Awesome

Abacus

This repository contains the source code for a research paper that was submitted for publication at the International Conference for High Performance Computing, Networking, Storage, and Analysis (SC21).

What is Abacus

Abacus is a runtime system that runs multiple DNN queries simultaneously with stable and predictable latency. Abacus enables deterministic operator overlap to enforce the latency predictability. Abacus is comprised of an overlap-aware latency predictor, a headroom-based query controller, and segmental model executors. The latency predictor is able to precisely predict the latencies of queries when the operator overlap is determined.
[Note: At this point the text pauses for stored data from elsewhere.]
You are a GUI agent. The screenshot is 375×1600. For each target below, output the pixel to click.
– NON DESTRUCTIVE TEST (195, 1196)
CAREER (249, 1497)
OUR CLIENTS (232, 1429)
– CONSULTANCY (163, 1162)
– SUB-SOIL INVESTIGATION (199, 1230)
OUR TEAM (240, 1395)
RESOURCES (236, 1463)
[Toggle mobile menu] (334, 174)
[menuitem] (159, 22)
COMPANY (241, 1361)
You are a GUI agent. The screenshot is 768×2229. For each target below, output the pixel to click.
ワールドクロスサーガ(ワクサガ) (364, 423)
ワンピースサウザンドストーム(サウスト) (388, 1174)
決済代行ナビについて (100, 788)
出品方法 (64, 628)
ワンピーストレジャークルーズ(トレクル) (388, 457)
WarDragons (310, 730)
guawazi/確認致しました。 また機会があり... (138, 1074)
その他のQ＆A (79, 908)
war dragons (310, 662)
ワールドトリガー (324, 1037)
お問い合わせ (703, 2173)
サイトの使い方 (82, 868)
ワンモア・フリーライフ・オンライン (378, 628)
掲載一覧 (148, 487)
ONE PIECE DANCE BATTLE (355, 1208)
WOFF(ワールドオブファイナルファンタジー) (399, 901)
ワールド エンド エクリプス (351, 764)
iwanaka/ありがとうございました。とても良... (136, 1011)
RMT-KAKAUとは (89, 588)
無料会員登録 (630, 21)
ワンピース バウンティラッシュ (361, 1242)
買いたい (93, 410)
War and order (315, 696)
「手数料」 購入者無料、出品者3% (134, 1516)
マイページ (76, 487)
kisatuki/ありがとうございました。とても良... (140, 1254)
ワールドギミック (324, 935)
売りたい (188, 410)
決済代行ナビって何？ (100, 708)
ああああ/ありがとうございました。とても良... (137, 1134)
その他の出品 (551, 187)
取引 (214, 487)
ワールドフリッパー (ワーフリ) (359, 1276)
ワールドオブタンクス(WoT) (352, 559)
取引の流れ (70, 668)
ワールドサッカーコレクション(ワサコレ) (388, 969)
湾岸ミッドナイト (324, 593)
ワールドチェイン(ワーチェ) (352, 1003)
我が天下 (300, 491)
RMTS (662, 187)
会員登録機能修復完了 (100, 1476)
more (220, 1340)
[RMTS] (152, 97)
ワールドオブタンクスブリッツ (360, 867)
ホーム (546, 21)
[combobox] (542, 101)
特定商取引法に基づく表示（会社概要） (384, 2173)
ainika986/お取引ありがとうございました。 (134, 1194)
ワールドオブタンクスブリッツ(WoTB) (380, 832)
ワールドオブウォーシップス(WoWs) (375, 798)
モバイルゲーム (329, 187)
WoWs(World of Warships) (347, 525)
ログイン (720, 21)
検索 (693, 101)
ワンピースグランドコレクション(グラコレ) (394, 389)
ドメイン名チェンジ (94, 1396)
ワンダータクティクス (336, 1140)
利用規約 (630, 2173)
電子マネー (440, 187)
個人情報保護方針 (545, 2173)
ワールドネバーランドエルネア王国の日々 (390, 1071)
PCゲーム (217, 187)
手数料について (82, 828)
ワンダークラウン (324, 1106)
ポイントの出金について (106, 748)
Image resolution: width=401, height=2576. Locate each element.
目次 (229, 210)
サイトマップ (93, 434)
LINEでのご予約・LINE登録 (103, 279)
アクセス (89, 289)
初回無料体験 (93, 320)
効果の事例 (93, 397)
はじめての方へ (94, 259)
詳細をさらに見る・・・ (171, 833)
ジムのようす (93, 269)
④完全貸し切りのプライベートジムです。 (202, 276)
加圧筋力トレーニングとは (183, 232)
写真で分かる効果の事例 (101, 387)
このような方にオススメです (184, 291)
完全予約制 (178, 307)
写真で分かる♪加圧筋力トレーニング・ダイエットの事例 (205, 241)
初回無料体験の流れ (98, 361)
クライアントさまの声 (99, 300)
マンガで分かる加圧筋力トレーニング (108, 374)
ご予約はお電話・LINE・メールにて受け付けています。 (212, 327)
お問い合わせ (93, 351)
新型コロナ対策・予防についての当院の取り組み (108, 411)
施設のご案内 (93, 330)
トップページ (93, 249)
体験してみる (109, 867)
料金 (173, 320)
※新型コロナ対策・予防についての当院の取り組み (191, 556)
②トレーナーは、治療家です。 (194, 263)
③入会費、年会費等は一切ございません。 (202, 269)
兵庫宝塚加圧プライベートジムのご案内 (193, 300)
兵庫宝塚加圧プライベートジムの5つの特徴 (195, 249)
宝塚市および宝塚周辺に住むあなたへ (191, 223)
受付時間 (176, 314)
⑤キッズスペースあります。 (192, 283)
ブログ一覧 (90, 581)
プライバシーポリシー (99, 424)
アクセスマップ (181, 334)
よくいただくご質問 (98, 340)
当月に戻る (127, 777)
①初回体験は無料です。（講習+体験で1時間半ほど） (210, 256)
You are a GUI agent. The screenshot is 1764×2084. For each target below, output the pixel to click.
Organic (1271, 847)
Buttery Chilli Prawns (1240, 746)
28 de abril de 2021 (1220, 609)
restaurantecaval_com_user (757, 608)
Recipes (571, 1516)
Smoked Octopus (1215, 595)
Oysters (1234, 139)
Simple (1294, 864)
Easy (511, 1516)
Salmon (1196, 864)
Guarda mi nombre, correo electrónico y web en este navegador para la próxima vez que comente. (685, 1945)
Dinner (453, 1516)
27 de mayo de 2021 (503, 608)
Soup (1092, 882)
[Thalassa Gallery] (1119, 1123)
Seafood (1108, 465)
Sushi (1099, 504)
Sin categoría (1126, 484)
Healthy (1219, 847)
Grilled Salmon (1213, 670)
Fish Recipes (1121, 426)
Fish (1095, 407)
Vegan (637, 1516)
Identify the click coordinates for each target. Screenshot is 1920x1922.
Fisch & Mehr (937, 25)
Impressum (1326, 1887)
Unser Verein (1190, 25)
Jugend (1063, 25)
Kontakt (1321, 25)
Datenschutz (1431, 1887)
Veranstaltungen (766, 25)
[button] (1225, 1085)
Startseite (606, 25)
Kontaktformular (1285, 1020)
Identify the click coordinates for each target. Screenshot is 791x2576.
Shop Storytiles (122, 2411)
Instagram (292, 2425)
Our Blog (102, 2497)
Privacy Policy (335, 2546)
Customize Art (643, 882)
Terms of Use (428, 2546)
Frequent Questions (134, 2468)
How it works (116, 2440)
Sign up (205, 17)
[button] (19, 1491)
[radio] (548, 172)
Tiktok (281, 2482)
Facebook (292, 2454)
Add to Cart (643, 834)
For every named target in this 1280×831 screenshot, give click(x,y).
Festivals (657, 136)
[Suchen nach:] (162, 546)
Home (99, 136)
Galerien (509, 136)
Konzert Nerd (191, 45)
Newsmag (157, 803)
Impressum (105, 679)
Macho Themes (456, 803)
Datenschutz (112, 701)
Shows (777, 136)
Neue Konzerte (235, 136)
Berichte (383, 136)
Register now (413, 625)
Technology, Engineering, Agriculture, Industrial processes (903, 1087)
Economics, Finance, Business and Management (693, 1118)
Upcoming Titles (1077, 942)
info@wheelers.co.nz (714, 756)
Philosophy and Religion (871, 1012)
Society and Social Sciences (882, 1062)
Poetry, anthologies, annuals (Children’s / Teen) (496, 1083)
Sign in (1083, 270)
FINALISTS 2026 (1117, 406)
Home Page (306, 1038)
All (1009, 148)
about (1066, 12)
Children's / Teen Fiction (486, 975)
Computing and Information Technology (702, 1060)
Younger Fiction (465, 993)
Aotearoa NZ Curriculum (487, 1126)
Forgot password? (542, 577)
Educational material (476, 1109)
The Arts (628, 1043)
The query controller determines the appropriate operator overlap to guarantee the QoS of all the DNN services on a GPU. The model executors run the operators as needed to support the deterministic operator overlap. Our evaluation using seven popular DNNs on an Nvidia A100 GPU shows that Abacus significantly reduces the QoS violation and improves the throughput compared with state-of-the-art solutions.

Environment Preparation

Hardware&software requirements
1. Hardware Requirements
  1. CPU: Intel(R) Xeon(R) Silver 4210R CPU @ 2.40GHz
  2. Memroy: 252G
  3. NVIDIA Ampere 100
2. Software Requirements
  1. Ubuntu 20.04.1 (Kernel 5.8.0)
  2. GPU Driver: 460.39
  3. CUDA 11.2
  4. CUDNN 8.1
  5. Anaconda3-2020.7
  6. Pytorch 1.8.0

Preparing Python environment

Install Anaconda3 as the Python runtime

$ cd ~ && mkdir -p .local && cd .local
$ wget -O Anaconda3-2020.07-Linux-x86_64.sh https://repo.anaconda.com/archive/Anaconda3-2020.07-Linux-x86_64.sh
$ chmod +x Anaconda3-2020.07-Linux-x86_64.sh
$ ./Anaconda3-2020.07-Linux-x86_64.sh -b -p ../.local/anaconda3

Activate conda and create python environment with essential dependencies

$ eval "$($HOME/.local/anaconda3/bin/conda shell.zsh hook)"
$ # cd into Abacus repository
$ conda create --name Abacus
$ pip3 install torch==1.7.1+cu110 torchvision==0.8.2+cu110 -f https://download.pytorch.org/whl/torch_stable.html
$ pip3 install -r requirements.txt

Nvidia GPU related affairs: switch MIG and MPS
- MIG: The new Multi-Instance GPU (MIG) feature allows GPUs based on the NVIDIA Ampere architecture (such as NVIDIA A100) to be securely partitioned into up to seven separate GPU Instances for CUDA applications, providing multiple users with separate GPU resources for optimal GPU utilization.
- MPS: The MPS runtime architecture is designed to transparently enable co-operative multi-process CUDA applications
We provide a shell scripts for configuring the MIG and MPS related features on the NVIDIA GPUs. The detailed usage is as follows:

$ chmod +x nvidia_utils.sh
$ # switch mig, 0: disable, 1: enable
$ ./nvidia_utils.sh --mig 0/1
$ # create GPU instances
$ ./nvidia_utils.sh --cgi 1/2/4
$ # delete GPU instances
$ ./nvidia_utils.sh --dgi
$ # switch mps with mig disabled, options: start/stop
$ ./nvidia_utils.sh --mps start/stop
$ # switch mps with mig enabled, options: start/stop
$ ./nvidia_utils.sh --mps start/stop --mig 1/2/4

Getting Started

The following sections step through the things required to run Abacus

Profiling

Abacus needs to profile the essential data for training a precise overlap-aware latency predictor.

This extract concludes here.